Parse Currency String to Number
function parseCurrency(str) {
// Remove currency symbol, spaces, commas:
return Number.parseFloat(str.replace(/[^0-9.-]/g, ""));
}
console.log(parseCurrency("$1,234.56")); // 1234.56
Frequently Asked Questions
What is the difference between Number.isNaN() and global isNaN()?
Number.isNaN() returns true only if the value is exactly NaN. It never coerces its argument. Global isNaN() coerces the argument to a number first, so isNaN('hello') returns true because Number('hello') is NaN. Use Number.isNaN() to avoid accidental coercion.
Why does (0.1 + 0.2) !== 0.3?
JavaScript uses 64-bit IEEE 754 floating-point arithmetic. Neither 0.1 nor 0.2 has an exact binary representation, so adding them produces 0.30000000000000004. Compare floats using Math.abs(a - b) < Number.EPSILON for near-equality, or convert to integers (multiply by 100) for exact arithmetic.
What is the difference between toFixed() and toPrecision()?
toFixed(n) specifies the number of decimal places after the point. toPrecision(n) specifies the total number of significant digits. For 123.456: toFixed(2) → "123.46", toPrecision(5) → "123.46". For small numbers: (0.001234).toFixed(5) → "0.00123", (0.001234).toPrecision(5) → "0.0012340".
When should I use BigInt instead of Number?
Use BigInt when you need to work with integers larger than Number.MAX_SAFE_INTEGER (9,007,199,254,740,991) or when exact integer arithmetic is critical. BigInt cannot be mixed with regular Number arithmetic — you must convert explicitly. BigInt is not suitable for floating-point calculations.
Is Math.random() safe for cryptography?
No. Math.random() is a pseudo-random number generator (PRNG) that is seeded deterministically and is not cryptographically secure. For security-sensitive use cases (token generation, passwords, salts), use crypto.getRandomValues() in browsers or crypto.randomBytes() in Node.js.
What is Number.EPSILON and how do I use it?

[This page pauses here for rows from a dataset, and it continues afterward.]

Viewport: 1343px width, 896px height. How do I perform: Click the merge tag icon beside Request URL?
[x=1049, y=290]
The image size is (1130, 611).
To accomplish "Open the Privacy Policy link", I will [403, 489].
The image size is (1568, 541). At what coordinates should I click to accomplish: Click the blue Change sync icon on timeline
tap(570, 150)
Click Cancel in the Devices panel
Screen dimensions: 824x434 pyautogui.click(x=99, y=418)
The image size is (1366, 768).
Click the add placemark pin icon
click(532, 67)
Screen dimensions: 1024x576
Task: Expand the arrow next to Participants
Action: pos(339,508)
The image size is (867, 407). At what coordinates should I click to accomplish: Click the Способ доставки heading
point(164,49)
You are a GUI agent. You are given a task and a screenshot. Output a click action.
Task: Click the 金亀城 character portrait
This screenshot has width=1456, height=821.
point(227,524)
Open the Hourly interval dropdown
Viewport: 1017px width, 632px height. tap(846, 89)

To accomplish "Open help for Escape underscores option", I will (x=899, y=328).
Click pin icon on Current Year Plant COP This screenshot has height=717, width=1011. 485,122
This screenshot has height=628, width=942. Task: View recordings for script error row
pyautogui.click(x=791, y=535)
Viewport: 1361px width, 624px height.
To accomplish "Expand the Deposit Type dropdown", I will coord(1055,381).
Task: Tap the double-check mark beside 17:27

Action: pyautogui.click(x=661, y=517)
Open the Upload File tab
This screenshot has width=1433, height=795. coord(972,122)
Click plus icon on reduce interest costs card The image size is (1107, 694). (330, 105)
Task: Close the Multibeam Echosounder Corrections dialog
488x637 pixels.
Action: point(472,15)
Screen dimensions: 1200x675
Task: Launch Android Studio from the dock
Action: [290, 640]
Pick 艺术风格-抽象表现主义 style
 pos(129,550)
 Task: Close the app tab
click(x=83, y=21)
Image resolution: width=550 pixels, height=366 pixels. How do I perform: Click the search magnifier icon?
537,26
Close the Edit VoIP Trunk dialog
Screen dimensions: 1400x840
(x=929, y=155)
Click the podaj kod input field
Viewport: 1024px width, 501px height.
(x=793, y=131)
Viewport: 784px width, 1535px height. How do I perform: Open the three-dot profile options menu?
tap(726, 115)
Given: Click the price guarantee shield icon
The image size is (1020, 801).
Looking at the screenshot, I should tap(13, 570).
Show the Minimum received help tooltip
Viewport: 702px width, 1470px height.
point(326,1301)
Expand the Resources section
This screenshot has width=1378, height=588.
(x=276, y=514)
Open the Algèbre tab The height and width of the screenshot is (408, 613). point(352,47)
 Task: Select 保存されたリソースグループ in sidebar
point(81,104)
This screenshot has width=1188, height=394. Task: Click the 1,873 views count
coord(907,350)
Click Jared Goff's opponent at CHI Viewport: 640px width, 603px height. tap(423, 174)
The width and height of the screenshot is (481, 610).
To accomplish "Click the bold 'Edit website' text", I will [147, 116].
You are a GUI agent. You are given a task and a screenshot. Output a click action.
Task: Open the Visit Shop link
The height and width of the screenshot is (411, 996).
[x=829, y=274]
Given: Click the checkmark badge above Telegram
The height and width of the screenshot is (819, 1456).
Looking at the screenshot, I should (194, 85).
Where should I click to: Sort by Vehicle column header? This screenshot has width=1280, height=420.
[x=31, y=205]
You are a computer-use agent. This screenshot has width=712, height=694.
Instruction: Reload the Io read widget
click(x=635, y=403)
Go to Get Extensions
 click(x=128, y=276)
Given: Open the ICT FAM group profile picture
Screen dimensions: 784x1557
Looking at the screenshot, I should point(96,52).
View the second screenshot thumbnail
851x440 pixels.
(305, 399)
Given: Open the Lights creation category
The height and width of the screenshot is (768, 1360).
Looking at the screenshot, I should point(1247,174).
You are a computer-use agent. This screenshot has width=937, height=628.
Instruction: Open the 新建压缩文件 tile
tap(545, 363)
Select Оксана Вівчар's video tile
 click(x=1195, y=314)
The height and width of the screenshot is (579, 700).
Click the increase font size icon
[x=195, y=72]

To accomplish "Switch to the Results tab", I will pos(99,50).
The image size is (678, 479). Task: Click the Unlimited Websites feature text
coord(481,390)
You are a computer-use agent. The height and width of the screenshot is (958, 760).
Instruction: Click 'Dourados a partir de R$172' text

Number.EPSILON is the smallest difference between two representable 64-bit floats near 1.0 (approximately 2.22×10⁻¹⁶). Use it to check near-equality for floats close to 1: Math.abs(a - b) < Number.EPSILON. For numbers far from 1, scale the tolerance: Math.abs(a - b) < Number.EPSILON * Math.max(Math.abs(a), Math.abs(b)).